名前はイザーク=ジュール、絡む事を知らない銀色の髪と澄んだ藍色の瞳を持った目に入れても痛くない可愛い弟だ。
容姿は淡麗、母の美しさを継いだ彼の美麗な顔付きは姉故の色眼鏡がかかっているのだろうと言われてもそんな事はないと自信を持って言える。けれど、実際にそんな事は言われた事がないので彼の美しさは万人共通の認識と言い切って良いだろう。
性格は硬派であるが無口という訳ではなく、割と感情的に口を開くタイプではある。猪突猛進な所があり少々視野が狭くなる時もまぁ...あるが、母を大事にし、養子である私にも気をかけてくれる...とても家族思いの優しい子である。

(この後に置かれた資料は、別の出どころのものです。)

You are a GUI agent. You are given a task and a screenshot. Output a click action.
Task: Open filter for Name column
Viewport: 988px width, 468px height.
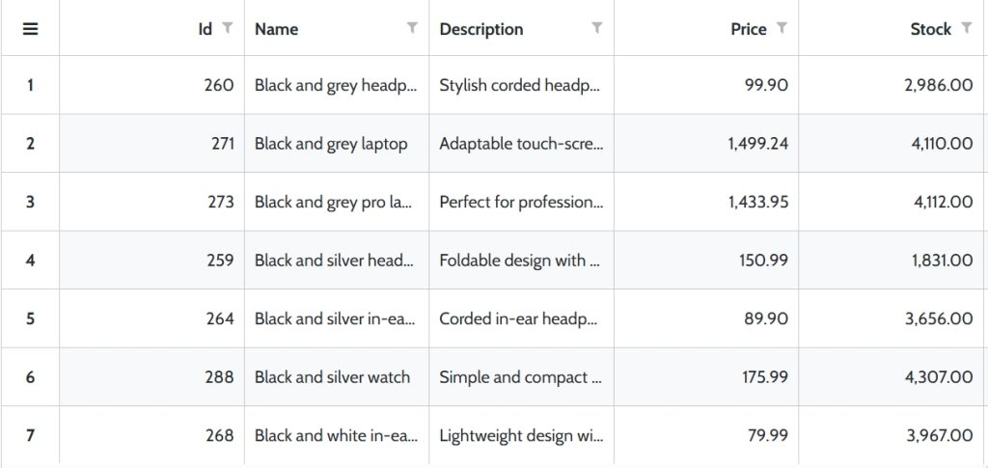click(412, 28)
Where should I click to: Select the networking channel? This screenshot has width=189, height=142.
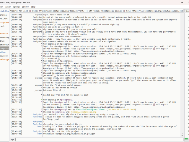click(4, 45)
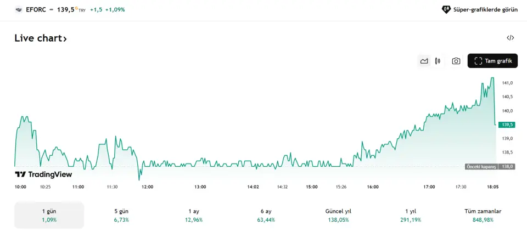The image size is (527, 231).
Task: Switch to the 1 ay range
Action: pos(193,215)
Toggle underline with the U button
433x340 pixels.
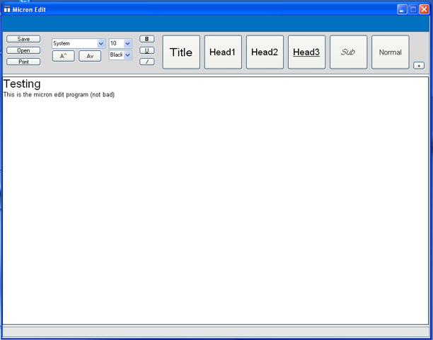point(146,50)
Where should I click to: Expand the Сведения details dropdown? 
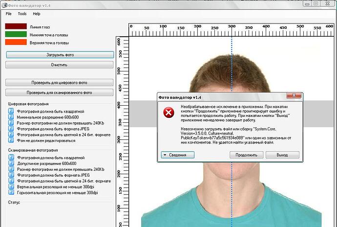(177, 155)
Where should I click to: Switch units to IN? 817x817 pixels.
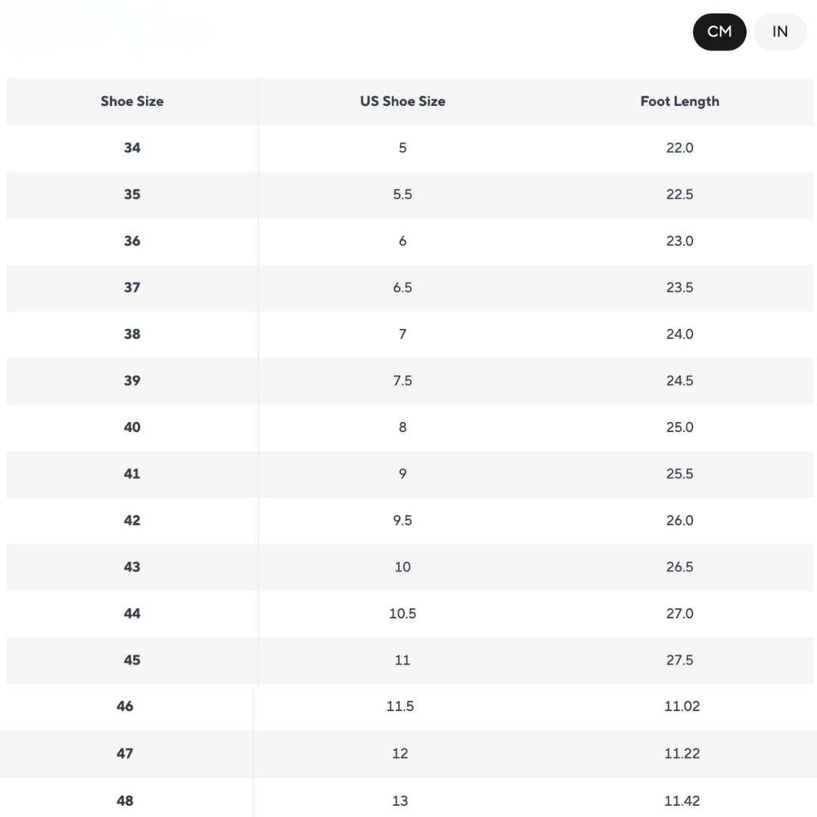(780, 32)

その美麗な容姿と多少の癖のある性格から王子様よりもお姫様という例えが合っているかもしれない、そんな我が家の可愛いお姫様であるイザークの様子が最近おかしいのだ。
例えば、それはつい先日の事だ。
偶々おやつどきに私も彼も家にいたから親睦を深めようとお茶に誘ったのだが…理由としては、最近はお互いに学業によって昔のように顔を合わせる時間が減ったという内容だ。まぁ、理由は置いておこう。今は関係ない。
いつもであれば、姿勢正しく座ってはお行儀良くお茶を嗜みながらお互いの近況なぞの話をしたりするのだが、その日の彼はどこか落ち着かない様子で…特に視線が彷徨っていては始終、目線が合う事がなかった。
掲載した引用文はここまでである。